Moratório emm cima do trabalhador

DAGOBERTO LOUREIRO - ADVOGADO E PROFESSOR (Advogado Autônomo)

O eminente Min. Carlos Veloso está falando de Justiça. E fundamente corretamente o seu ponto de vista, com o qual, pelo menos aparentemente, todos concordam.
E vale lembrar que, ao contrário do que a imprensa procura divulgar, reajuste não é aumento de vencimentos, apenas reposição do poder de compra dos funcionários. Ao distorcer essa verdade, fica claro quais são os objetivos dos detratores do serviço público. Por trás desse posicionamento da grande imprensa, há um derrame fabuloso de muito dinheiro, que escoa através de anúncios e de campanhas publicitárias do Executivo, cuja única finalidade é estipendiar aqueles que divulgam e se batem por tais e tantas mentiras.
Assim, se você ganha R$ 1.000,00 (um mil reais) e a inflação chegou a 15% (quinze por cento), seu salário sofreu uma corrosão de R$ 150,00 e você está ganhando menos. Essa é a função da Justiça: repor as perdas, seja do assalariado, seja do servidor público.
O que os nossos desgovernantes estão fazendo ? Estão aplicando uma moratória em cima de quem trabalha, de quem conduz a máquina pública e faz o que pode, o que está seu alcance, para que tudo funcione a contento. Como sempre, a alegação é de que o País está em crise, empobrecido, e não pagar o que é devido.
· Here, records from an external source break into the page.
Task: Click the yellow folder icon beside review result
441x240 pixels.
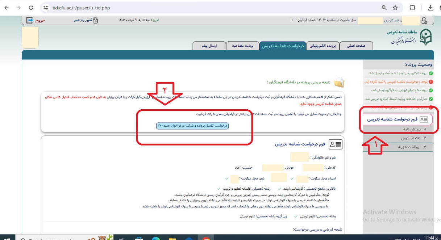Action: tap(339, 83)
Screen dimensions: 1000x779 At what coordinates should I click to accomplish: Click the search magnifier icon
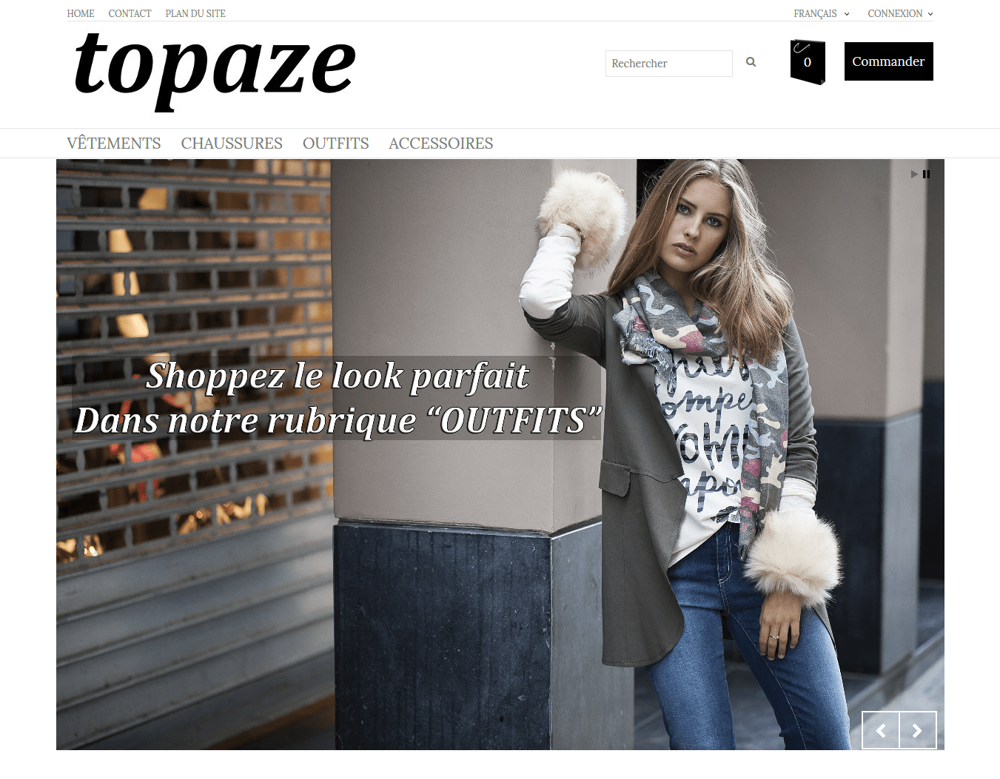(x=751, y=62)
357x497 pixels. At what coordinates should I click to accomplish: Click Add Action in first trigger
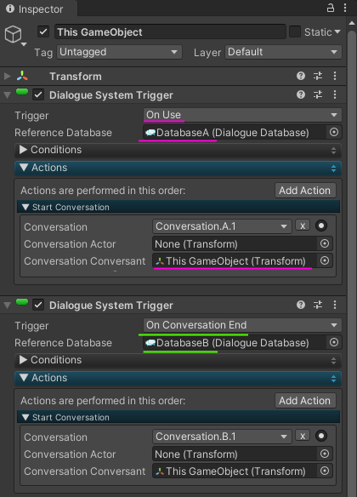[305, 191]
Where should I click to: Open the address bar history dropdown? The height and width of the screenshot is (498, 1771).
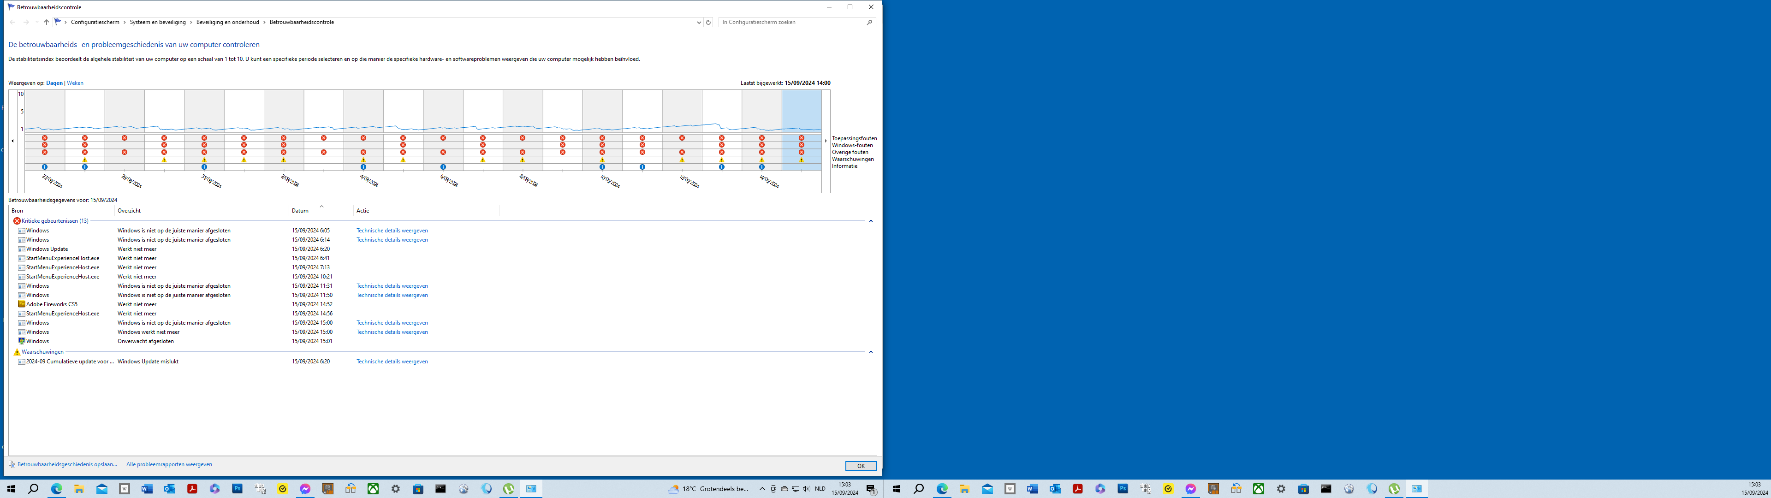tap(699, 22)
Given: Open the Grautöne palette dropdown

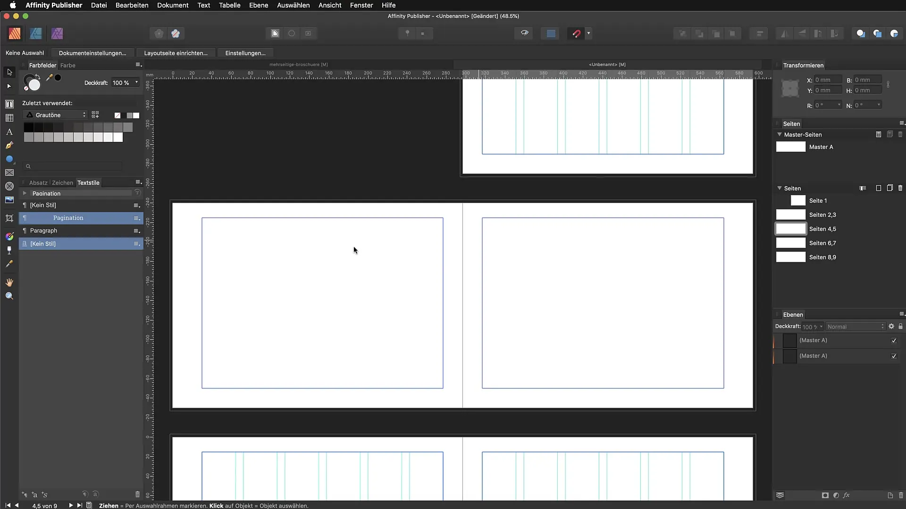Looking at the screenshot, I should click(55, 115).
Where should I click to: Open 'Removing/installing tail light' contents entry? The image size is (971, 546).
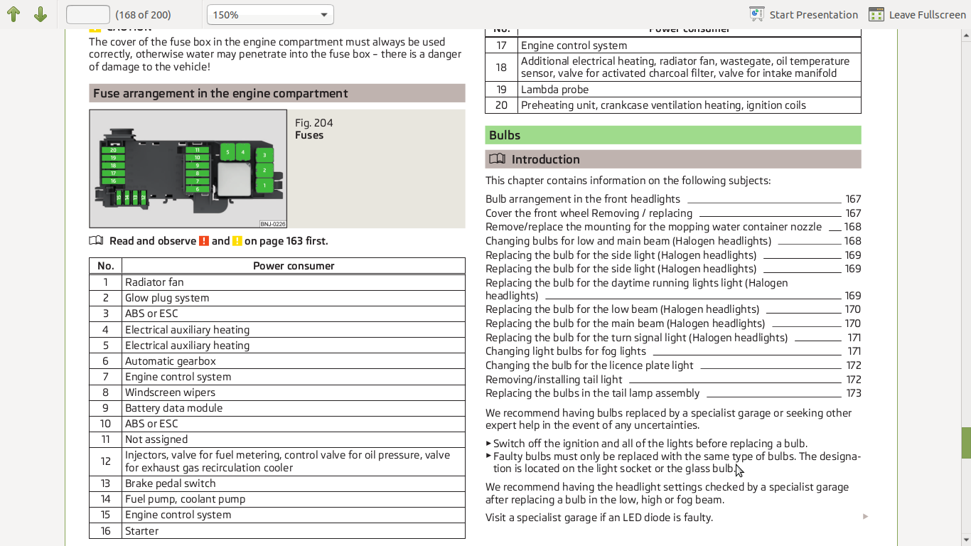click(x=554, y=380)
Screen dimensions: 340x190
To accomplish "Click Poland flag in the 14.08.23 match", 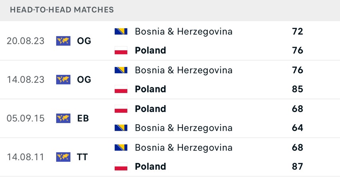I will pyautogui.click(x=121, y=89).
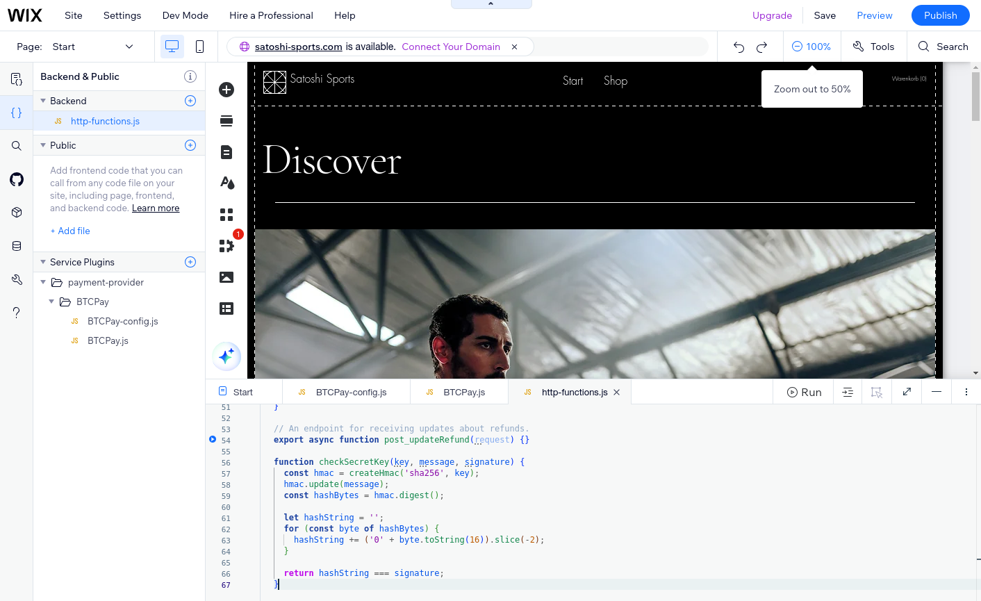
Task: Open the AI assistant
Action: 226,356
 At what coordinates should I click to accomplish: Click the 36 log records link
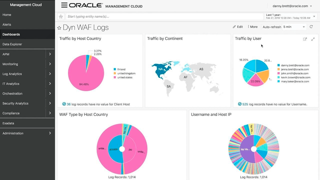coord(69,104)
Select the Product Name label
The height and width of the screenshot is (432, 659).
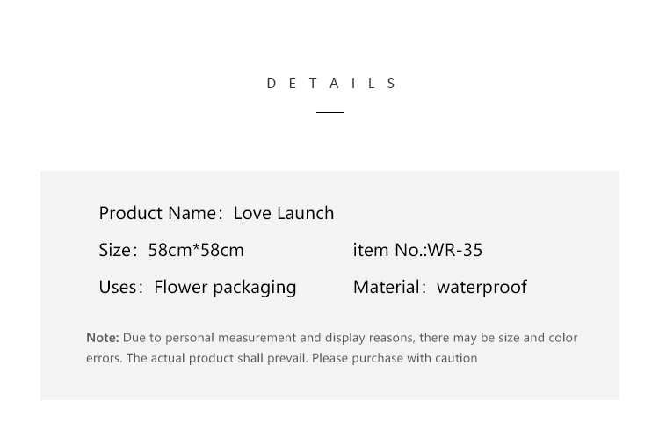[160, 213]
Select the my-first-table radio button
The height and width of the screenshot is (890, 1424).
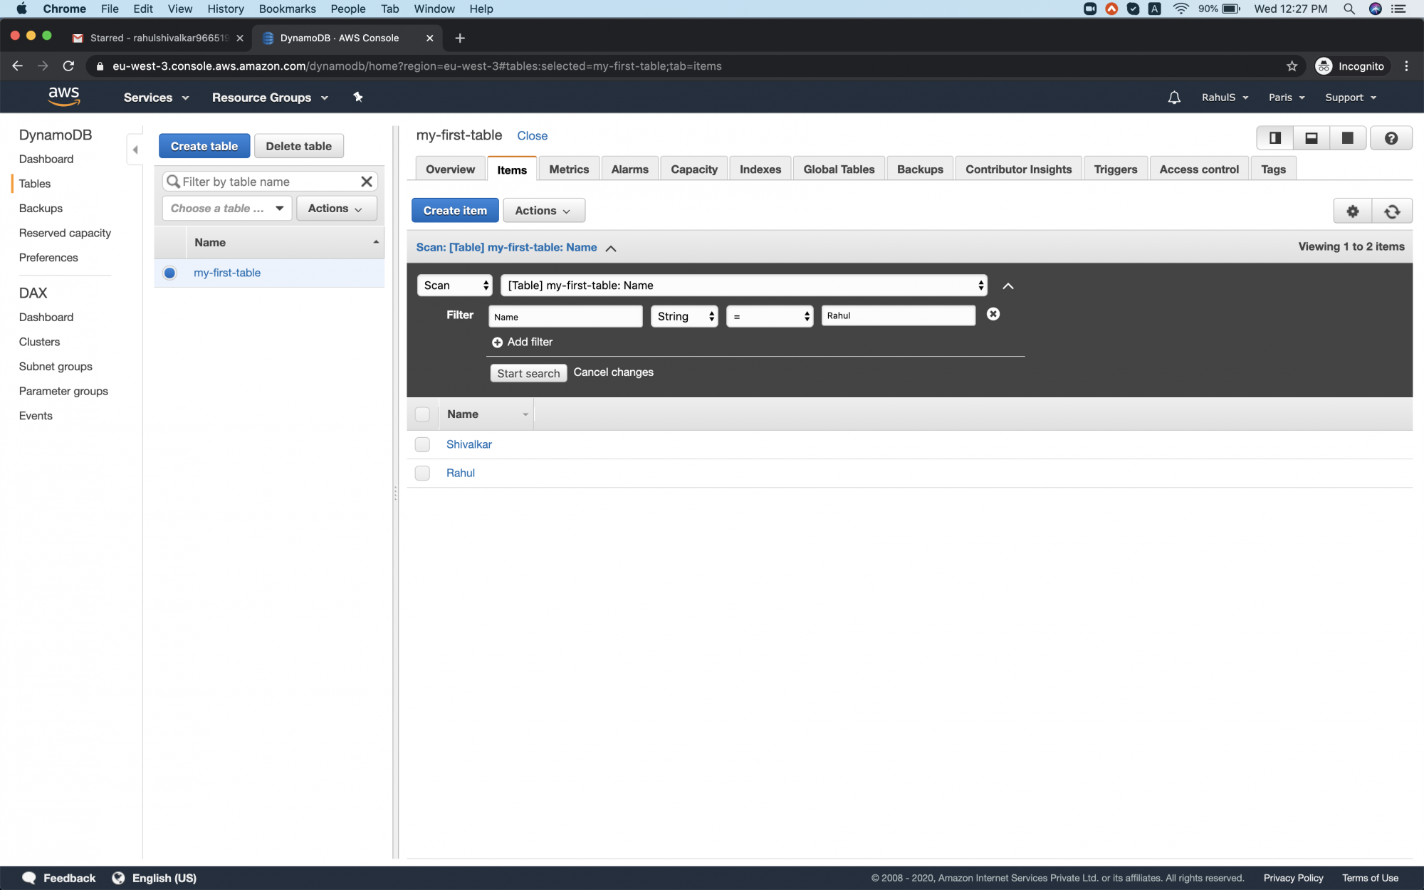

Ou seja, prezado leitor, em função desses argumentos, você deve comer menos, morar debaixo de ponte e deixar seus filhos no analfabetismo.
Se o governo quer e precisa aplicar o calote que o faça em cima dos bancos, reduzindo drasticamente o pagamento dos juros e negociando, como todo todo mundo faz, a redução de suas dívidas. Mas isso, no Brasil, não está como nunca esteve em cogitação. É mais fácil lesar o trabalhador, que não tem o poder dos banqueiros para financiar campanhas eleitorais.

Iludido

Iludido (Advogado Autônomo - Civil)

O salário fome foi corrigido em 10,23 para 880,00. Um grande incentivo ao suicídio para o aposentado e o miserável que ganha de esmola isso e já considerado lixo no seu brasil. Xô miséria.